You might almost think this frenetic activity was directly linked to our biological preservation and that we would all starve without it. As if writing stupid emails all day in a cramped office was akin to hunting-and-gathering of a previous age … Thankfully, a sea change is taking place. The costs of overwork can no longer be ignored. Long-term stress, anxiety and prolonged inactivity have been exposed as potential killers.

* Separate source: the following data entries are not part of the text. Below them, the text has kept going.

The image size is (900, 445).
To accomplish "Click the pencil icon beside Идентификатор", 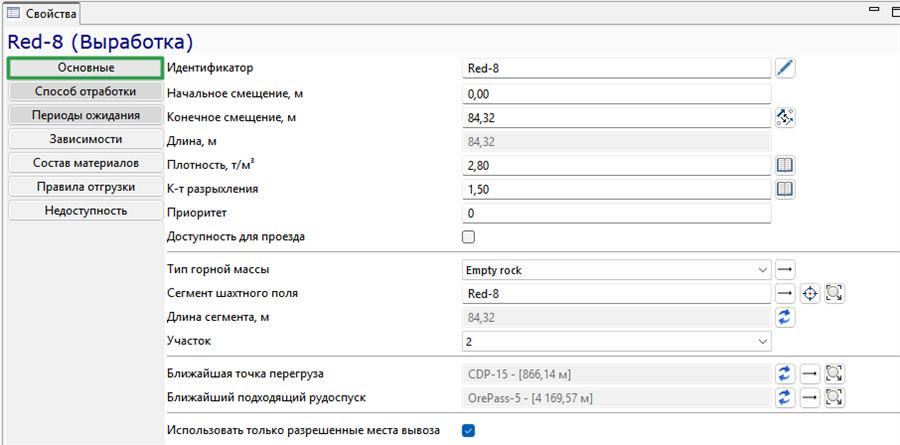I will point(785,68).
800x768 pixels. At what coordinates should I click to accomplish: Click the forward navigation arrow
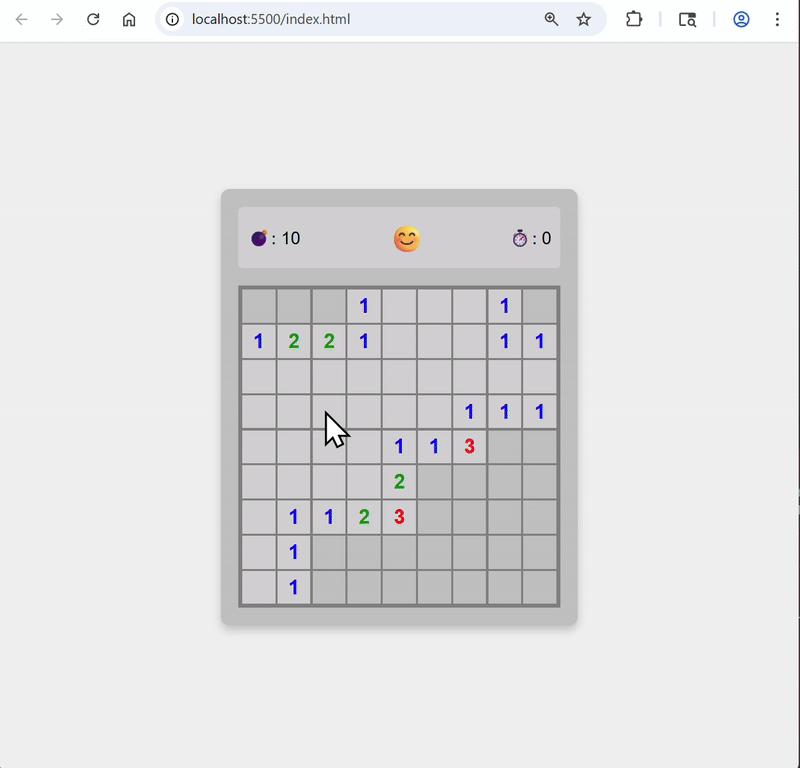[57, 19]
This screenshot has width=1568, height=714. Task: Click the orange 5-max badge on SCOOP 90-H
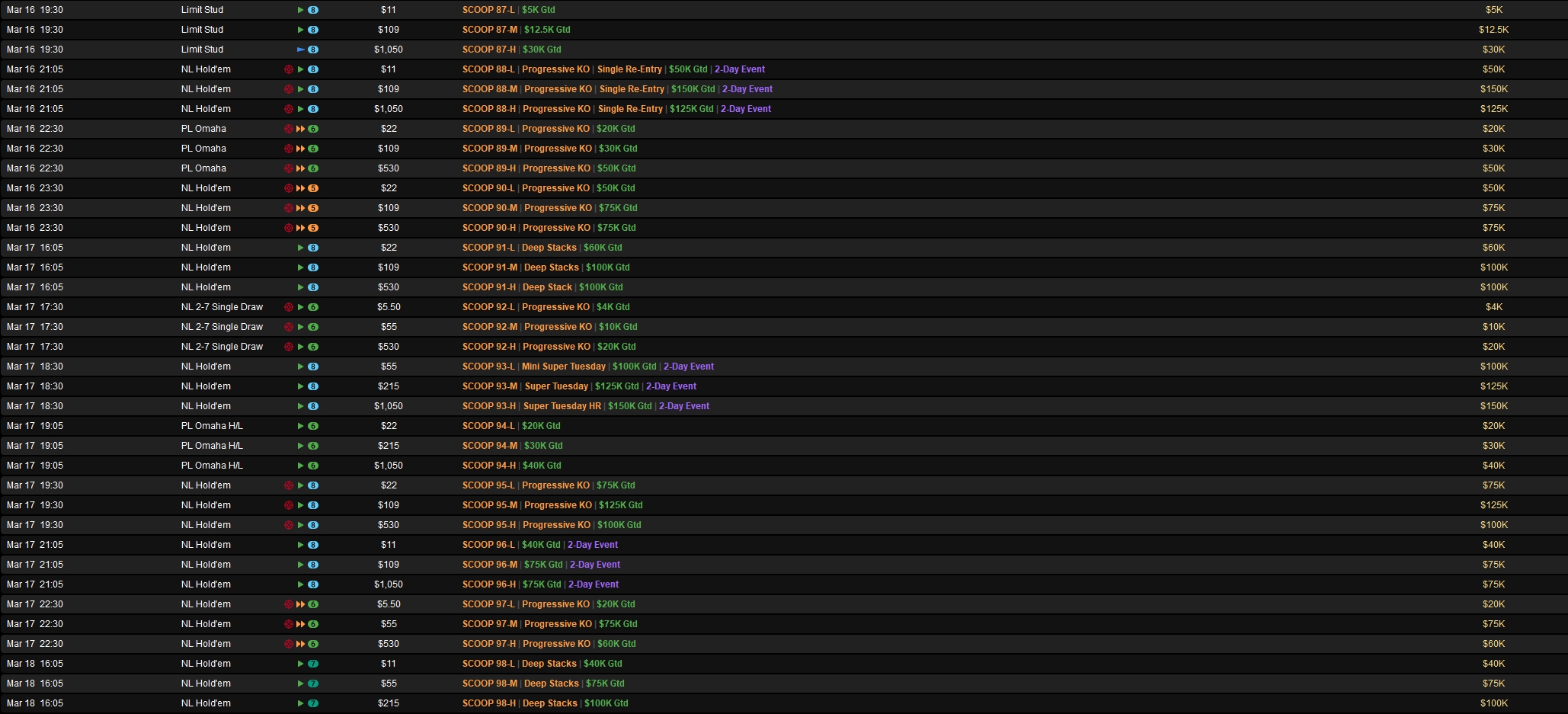point(313,228)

Researchers at Columbia University Medical Center recently used activity trackers to monitor 8,000 workers over the age of 45. The findings were striking. The average period of inactivity during each waking day was 12.3 hours. Employees who were sedentary for more than 13 hours a day were twice as likely to die prematurely as those who were inactive for 11.5 hours. The authors concluded that sitting in an office for long periods has a similar effect to smoking and ought to come with a health warning.
When researchers at University College London looked at 85,000 workers, mainly middle-aged men and women, they found a correlation between overwork and cardiovascular problems, especially an irregular heart beat or atrial fibrillation, which increases the chances of a stroke five-fold.

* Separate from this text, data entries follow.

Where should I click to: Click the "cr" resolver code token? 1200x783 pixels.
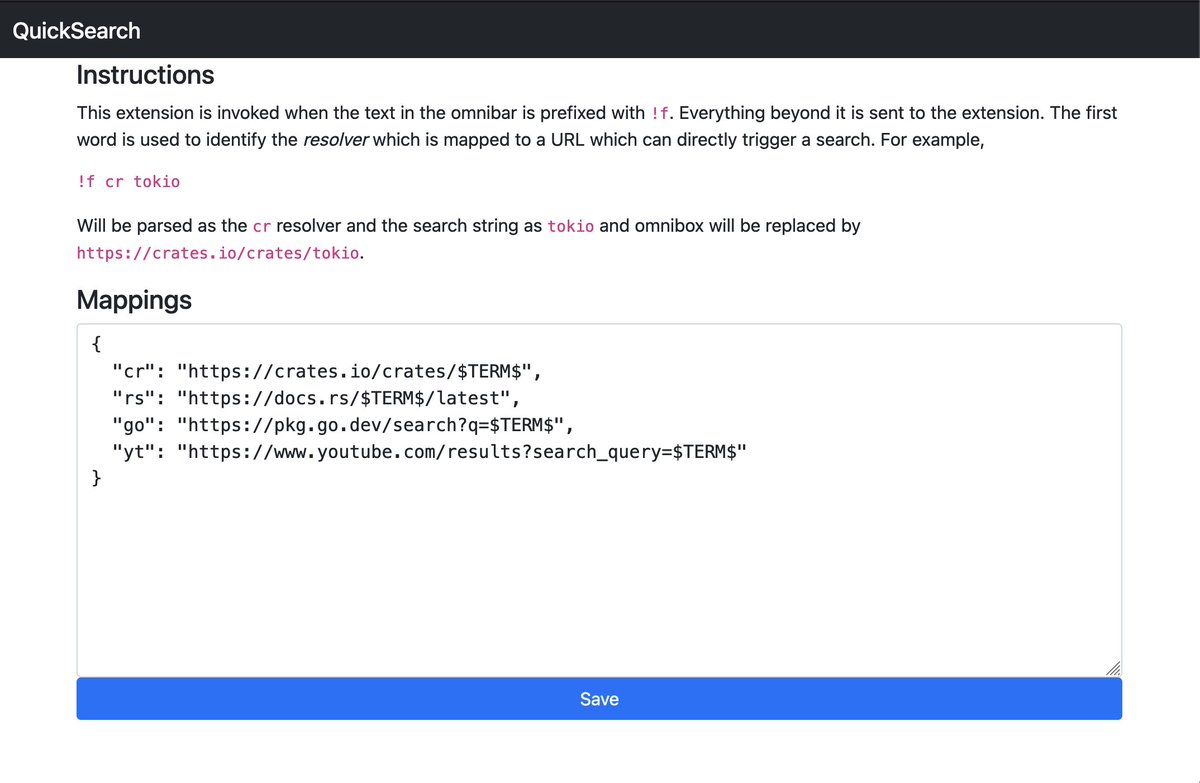[x=261, y=226]
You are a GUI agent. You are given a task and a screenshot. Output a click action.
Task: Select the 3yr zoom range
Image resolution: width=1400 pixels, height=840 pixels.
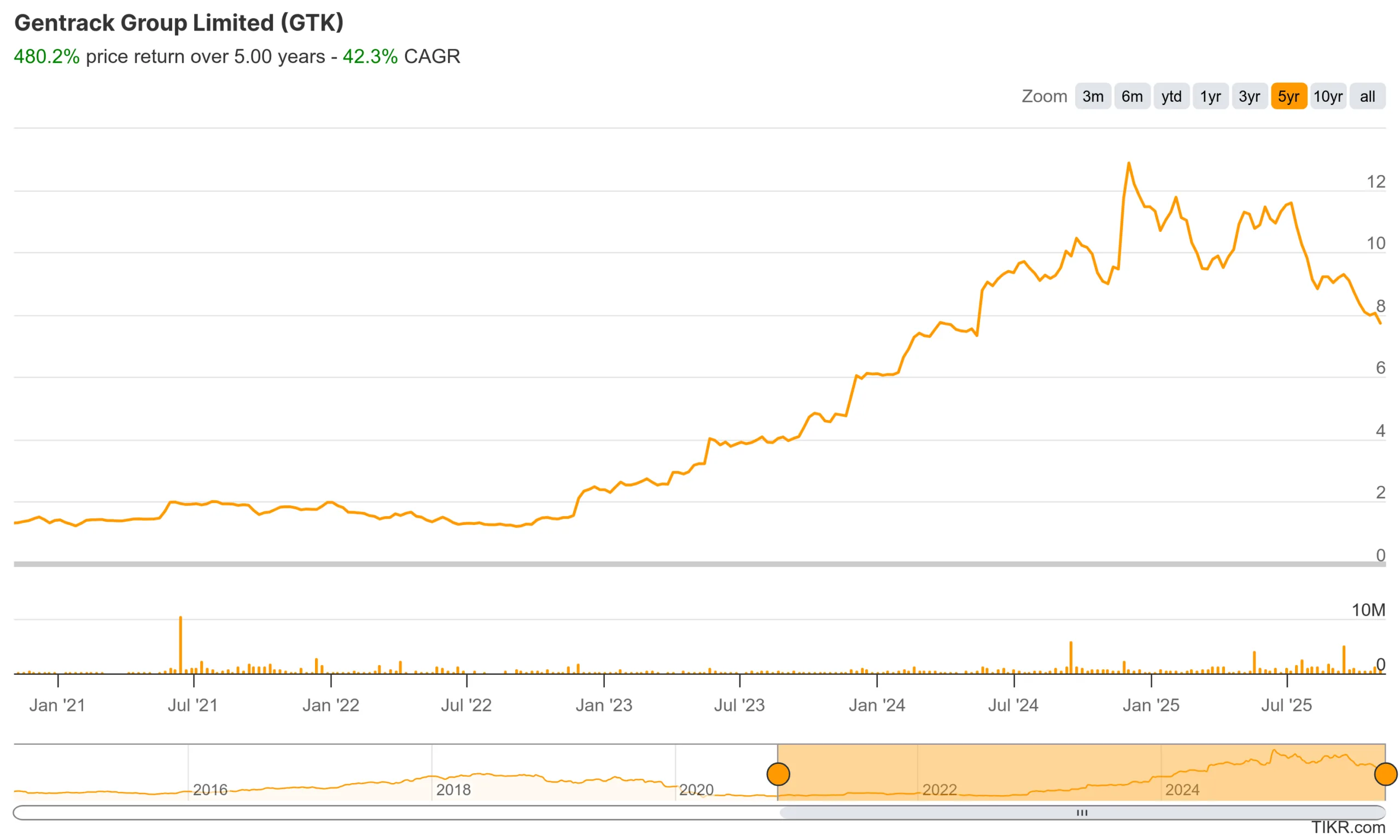pyautogui.click(x=1250, y=96)
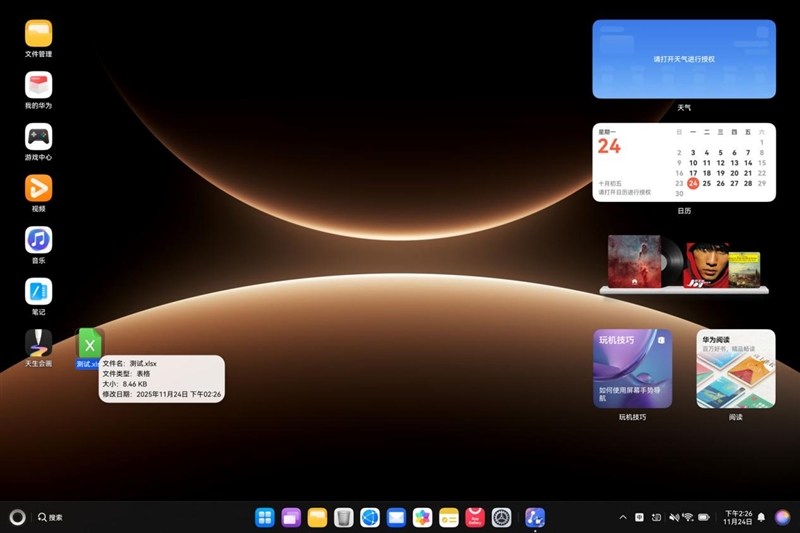This screenshot has width=800, height=533.
Task: Click the trash bin icon in dock
Action: click(x=343, y=517)
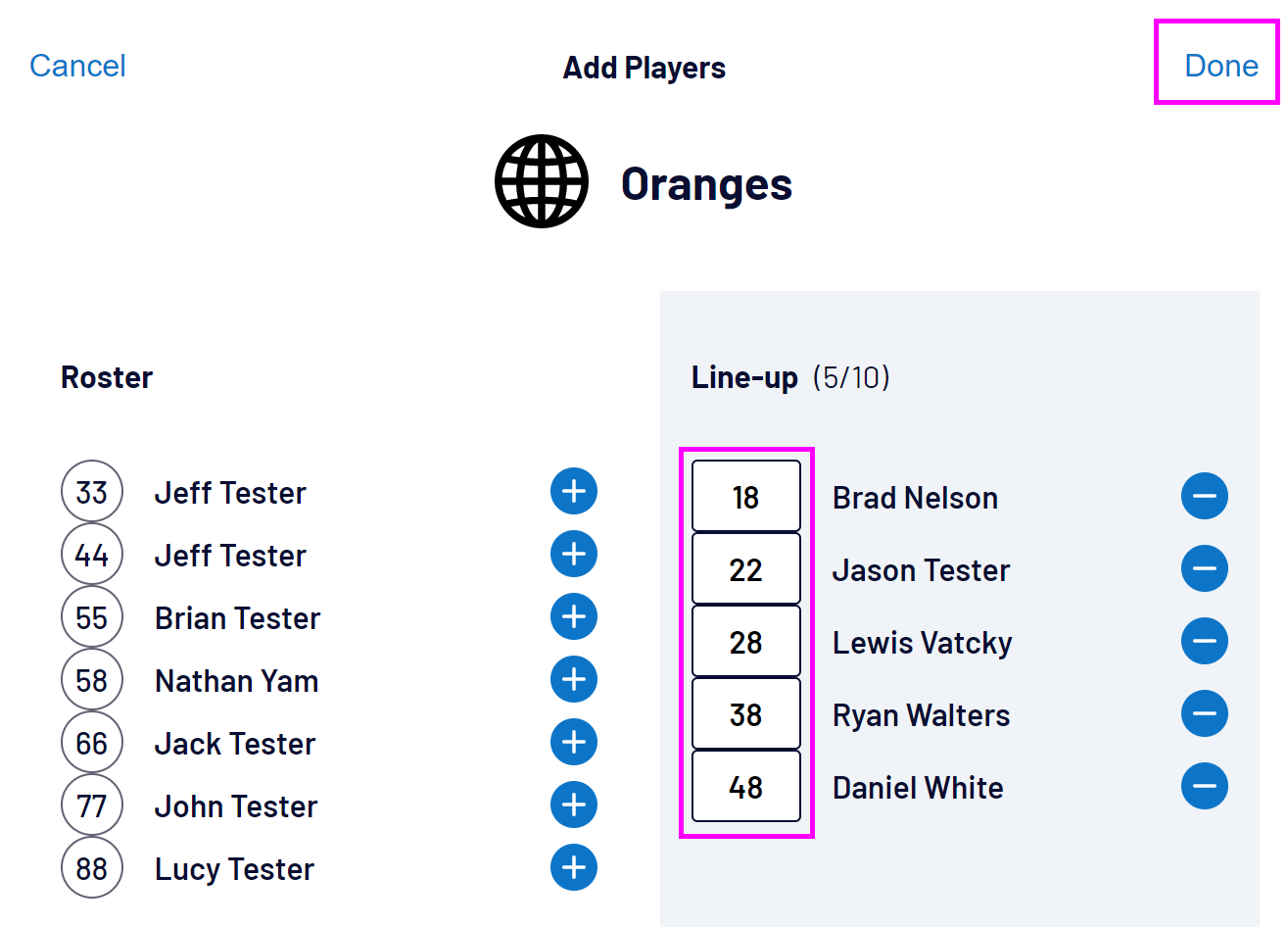Add Nathan Yam to the line-up

tap(574, 679)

Labour unions are increasingly raising concerns about excessive work, too, especially its impact on relationships and physical and mental health. Take the case of the IG Metall union in Germany. Last week, 15,000 workers (who manufacture car parts for firms such as Porsche) called a strike, demanding a 28-hour work week with unchanged pay and conditions. It’s not about indolence, they say, but self-protection: they don’t want to die before their time. Science is on their side: research from the Australian National University recently found that working anything over 39 hours a week is a risk to wellbeing.
Is there a healthy and acceptable level of work? According to US researcher Alex Soojung-Kim Pang, most modern employees are productive for about four hours a day: the rest is padding and huge amounts of worry. Pang argues that the workday could easily be scaled back without undermining standards of living or prosperity.
All this is encouraging as far as it goes. But almost all of these studies focus on the problem from a numerical point of view – the amount of time spent working each day, year-in and year-out. We need to go further and begin to look at the conditions of paid employment. If a job is wretched and overly stressful, even a few hours of it can be an existential nightmare. Someone who relishes working on their car at the weekend, for example, might find the same thing intolerable in a large factory, even for a short period. All the freedom, creativity and craft are sucked out of the activity. It becomes an externally imposed chore rather than a moment of release.
Why is this important?
Because there is a danger that merely reducing working hours will not change much, when it comes to health, if jobs are intrinsically disenfranchising. In order to make jobs more conducive to our mental and physiological welfare, much less work is definitely essential. So too are jobs of a better kind, where hierarchies are less authoritarian and tasks are more varied and meaningful.
Capitalism doesn’t have a great track record for creating jobs such as these, unfortunately. More than a third of British workers think their jobs are meaningless, according to a survey by YouGov. And if morale is that low, it doesn’t matter how many gym vouchers, mindfulness programmes and baskets of organic fruit employers throw at them. Even the most committed employee will feel that something is fundamentally missing. A life.